続いて佐藤幸子氏が、正しい情報を伝えようとしない政府、マスメディアについて、「日本では、事実を知った上でそれぞれが考え、行動するという、当たり前の事ができない。福島の状況に対して、国は安全だと言い張るだけ。真実を伝えてほしい」と話した。そして、「人類が生きていくために何をすべきかを、原発事故は教えてくれた。これ以上、過ちを繰り返してほしくはない。過去は変えられないが、未来は変えられる。自然に感謝し、考え、行動しましょう」と呼びかけた。

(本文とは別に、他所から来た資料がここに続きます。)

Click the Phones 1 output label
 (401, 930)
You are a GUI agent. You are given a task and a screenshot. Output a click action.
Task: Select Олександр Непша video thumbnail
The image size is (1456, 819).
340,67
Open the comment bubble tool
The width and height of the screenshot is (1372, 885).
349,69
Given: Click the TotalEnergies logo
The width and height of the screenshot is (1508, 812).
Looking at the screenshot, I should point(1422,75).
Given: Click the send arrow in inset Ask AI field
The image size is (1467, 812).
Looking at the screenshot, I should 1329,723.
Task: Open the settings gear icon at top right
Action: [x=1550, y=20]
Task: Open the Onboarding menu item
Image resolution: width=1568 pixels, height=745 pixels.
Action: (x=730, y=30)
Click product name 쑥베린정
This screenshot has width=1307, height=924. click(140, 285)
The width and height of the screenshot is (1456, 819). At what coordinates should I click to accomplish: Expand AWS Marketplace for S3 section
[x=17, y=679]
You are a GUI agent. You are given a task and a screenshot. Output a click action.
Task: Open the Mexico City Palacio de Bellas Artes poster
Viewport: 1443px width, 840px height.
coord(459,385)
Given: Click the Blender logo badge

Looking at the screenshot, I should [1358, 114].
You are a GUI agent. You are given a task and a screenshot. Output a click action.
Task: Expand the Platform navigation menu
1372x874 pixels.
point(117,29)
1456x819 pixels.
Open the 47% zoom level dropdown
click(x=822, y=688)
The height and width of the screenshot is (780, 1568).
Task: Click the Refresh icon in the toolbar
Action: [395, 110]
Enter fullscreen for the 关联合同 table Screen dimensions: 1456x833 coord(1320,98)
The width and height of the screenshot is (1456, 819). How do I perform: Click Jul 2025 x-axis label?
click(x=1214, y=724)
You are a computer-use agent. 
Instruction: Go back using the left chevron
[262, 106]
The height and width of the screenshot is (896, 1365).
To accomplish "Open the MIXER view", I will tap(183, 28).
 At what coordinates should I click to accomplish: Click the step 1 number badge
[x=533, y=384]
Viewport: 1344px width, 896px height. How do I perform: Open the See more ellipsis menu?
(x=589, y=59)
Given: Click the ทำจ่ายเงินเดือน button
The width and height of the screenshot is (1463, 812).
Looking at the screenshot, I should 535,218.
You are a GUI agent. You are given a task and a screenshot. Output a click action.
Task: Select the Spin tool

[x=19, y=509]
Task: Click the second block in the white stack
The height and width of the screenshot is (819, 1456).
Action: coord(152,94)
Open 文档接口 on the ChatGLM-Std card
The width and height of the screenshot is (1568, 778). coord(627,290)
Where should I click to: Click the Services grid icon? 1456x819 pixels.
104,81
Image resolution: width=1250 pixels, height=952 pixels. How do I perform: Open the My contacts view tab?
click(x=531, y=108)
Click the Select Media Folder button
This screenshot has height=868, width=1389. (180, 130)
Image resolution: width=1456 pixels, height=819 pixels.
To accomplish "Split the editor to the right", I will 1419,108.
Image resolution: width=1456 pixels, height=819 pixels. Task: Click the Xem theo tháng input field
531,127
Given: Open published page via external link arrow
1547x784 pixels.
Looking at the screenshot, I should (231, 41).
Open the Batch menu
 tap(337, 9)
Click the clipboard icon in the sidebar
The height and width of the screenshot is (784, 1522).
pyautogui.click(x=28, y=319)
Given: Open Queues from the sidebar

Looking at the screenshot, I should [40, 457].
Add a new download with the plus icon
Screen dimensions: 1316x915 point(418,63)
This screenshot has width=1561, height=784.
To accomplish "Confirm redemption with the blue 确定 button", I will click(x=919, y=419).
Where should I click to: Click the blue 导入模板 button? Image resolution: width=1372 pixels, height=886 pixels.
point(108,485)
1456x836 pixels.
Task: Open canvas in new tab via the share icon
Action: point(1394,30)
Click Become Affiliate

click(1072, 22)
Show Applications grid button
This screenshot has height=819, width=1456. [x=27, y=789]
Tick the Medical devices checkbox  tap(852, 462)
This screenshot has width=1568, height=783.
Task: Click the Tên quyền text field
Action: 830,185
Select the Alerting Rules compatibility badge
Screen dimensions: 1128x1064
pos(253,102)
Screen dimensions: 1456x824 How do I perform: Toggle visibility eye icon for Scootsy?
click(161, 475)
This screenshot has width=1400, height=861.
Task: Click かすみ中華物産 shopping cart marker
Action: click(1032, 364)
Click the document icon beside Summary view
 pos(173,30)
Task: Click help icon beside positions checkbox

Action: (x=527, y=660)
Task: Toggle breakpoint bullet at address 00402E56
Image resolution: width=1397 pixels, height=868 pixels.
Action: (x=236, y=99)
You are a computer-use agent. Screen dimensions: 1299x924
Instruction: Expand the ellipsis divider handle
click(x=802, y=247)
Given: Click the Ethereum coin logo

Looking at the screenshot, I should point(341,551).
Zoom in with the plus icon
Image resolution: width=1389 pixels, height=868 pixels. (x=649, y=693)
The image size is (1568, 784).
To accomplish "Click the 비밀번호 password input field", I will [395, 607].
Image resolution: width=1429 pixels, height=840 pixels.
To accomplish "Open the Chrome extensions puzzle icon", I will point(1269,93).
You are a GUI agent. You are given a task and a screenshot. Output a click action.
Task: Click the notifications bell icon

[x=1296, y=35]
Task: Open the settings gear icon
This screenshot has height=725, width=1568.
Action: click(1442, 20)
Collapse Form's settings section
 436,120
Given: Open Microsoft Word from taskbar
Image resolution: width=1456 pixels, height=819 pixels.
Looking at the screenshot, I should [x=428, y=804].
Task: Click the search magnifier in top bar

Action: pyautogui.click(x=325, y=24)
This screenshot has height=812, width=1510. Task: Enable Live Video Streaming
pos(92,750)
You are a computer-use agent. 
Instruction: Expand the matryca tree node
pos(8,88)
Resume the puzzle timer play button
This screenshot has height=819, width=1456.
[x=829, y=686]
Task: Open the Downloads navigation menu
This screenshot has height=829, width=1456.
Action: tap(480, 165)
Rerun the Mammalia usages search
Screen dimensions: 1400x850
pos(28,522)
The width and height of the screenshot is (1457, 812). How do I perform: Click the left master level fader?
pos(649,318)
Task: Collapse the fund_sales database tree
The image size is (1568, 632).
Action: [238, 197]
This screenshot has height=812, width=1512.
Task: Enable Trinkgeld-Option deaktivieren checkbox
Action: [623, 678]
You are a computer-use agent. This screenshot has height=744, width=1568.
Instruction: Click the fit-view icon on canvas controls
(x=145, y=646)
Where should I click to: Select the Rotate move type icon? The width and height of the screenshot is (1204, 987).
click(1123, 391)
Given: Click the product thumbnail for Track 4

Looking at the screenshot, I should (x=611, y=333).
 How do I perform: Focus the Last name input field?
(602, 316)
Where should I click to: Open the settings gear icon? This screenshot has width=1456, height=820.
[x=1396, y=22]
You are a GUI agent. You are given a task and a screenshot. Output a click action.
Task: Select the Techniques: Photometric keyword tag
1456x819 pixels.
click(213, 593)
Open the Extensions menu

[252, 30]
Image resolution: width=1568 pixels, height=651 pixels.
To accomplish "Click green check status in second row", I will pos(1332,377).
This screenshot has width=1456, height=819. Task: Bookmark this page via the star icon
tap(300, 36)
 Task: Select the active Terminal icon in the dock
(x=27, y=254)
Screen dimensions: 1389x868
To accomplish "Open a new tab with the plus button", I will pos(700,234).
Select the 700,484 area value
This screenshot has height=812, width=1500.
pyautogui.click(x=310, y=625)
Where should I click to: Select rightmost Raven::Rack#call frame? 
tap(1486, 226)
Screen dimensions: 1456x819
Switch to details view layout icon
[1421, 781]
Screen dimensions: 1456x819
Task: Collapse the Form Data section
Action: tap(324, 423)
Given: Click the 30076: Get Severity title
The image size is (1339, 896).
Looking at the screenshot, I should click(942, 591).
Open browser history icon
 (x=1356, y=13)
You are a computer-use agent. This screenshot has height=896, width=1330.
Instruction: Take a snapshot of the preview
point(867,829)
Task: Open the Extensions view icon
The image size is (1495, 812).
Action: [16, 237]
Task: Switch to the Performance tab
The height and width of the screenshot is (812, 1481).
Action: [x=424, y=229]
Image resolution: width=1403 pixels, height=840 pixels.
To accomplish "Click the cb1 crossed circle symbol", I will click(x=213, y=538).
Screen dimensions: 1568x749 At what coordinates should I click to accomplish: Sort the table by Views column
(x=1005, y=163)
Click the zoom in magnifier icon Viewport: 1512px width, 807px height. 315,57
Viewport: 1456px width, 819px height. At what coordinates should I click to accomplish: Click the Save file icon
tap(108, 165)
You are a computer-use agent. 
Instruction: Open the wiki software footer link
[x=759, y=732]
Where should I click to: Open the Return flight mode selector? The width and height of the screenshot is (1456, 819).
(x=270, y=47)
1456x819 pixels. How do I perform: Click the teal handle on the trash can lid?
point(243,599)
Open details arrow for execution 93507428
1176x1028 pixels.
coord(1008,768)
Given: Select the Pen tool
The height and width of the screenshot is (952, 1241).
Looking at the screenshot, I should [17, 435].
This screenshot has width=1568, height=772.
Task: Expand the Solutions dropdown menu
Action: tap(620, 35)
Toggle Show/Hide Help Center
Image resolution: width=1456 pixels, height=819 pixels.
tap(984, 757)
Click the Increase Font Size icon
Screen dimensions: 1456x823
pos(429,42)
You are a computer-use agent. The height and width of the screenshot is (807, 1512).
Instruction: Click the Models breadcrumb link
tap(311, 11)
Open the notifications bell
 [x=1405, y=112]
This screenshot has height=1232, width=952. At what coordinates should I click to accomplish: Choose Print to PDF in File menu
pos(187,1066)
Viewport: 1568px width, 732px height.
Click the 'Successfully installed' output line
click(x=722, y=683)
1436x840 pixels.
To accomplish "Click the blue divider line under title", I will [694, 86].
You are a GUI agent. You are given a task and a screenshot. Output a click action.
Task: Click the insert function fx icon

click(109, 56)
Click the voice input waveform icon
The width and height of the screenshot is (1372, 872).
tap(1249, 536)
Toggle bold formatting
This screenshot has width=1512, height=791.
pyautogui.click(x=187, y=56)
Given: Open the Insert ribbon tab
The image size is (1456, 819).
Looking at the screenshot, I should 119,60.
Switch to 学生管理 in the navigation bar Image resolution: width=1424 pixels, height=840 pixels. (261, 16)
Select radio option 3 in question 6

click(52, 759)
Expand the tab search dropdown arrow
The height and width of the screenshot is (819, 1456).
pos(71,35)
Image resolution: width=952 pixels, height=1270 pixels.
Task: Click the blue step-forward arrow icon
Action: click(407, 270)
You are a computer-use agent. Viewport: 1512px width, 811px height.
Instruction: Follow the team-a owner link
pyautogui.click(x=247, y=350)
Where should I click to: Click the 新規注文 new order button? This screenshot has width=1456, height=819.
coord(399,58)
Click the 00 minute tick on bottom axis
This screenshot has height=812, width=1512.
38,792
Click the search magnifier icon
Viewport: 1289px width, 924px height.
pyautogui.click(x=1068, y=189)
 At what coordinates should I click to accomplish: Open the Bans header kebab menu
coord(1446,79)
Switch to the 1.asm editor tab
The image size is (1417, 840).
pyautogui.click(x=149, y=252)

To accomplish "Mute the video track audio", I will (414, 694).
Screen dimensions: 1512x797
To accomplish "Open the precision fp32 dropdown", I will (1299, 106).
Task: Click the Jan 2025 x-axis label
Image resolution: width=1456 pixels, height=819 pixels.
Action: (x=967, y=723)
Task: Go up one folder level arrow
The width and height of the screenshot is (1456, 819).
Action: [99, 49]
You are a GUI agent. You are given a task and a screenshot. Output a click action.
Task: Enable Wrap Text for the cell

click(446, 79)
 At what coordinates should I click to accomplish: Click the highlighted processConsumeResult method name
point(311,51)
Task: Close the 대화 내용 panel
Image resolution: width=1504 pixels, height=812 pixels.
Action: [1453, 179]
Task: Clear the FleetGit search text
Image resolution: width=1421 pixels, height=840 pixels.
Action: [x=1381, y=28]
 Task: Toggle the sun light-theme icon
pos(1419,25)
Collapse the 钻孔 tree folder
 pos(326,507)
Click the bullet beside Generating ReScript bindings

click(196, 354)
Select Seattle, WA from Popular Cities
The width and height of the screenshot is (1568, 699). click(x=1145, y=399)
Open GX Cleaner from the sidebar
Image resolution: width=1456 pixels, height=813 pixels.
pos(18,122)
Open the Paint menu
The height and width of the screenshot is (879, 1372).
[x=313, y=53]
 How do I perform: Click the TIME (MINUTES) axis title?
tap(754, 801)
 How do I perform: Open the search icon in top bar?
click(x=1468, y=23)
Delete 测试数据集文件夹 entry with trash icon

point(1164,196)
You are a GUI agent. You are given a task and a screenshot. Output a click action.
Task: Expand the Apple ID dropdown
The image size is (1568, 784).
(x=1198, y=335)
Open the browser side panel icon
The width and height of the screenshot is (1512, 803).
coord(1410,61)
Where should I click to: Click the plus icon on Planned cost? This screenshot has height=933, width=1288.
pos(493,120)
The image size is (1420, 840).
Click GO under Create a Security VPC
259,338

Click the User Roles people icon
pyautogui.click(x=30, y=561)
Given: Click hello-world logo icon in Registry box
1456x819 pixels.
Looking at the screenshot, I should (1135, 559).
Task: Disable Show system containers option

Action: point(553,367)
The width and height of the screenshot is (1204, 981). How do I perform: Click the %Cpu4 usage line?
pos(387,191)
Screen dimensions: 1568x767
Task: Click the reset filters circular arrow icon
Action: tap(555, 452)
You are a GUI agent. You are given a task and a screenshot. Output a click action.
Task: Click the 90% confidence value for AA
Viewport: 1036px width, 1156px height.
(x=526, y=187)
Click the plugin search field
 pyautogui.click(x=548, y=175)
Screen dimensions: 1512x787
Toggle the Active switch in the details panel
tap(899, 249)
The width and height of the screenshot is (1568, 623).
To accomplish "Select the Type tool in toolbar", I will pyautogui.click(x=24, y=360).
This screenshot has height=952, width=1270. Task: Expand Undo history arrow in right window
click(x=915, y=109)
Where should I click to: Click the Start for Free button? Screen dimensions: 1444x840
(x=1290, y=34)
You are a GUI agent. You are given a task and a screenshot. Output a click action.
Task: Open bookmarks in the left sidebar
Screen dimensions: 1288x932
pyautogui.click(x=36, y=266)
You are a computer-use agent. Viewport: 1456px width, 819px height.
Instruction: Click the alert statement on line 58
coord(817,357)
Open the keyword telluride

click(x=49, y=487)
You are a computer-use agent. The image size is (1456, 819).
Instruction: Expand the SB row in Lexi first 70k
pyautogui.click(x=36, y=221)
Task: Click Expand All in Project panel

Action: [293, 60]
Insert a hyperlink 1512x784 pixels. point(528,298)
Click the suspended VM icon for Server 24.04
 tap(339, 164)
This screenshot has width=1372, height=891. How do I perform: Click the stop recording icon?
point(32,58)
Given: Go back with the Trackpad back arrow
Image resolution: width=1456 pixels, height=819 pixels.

全学連委員長の織田陽介氏は、3.11以降、責任を負わず、再稼働を進めようする電力会社を批判し、「社会のあり方を変えていかないといけない。マルクスやレーニンがどう言おうが、労働者が首を縦に振らなかったら、何も変えることができない。今こそ、労働者や民衆が世界的に連帯し、闘っていくことが求められている。労働運動と市民運動が繋がることができれば、反原発運動をリードしていける」と語った。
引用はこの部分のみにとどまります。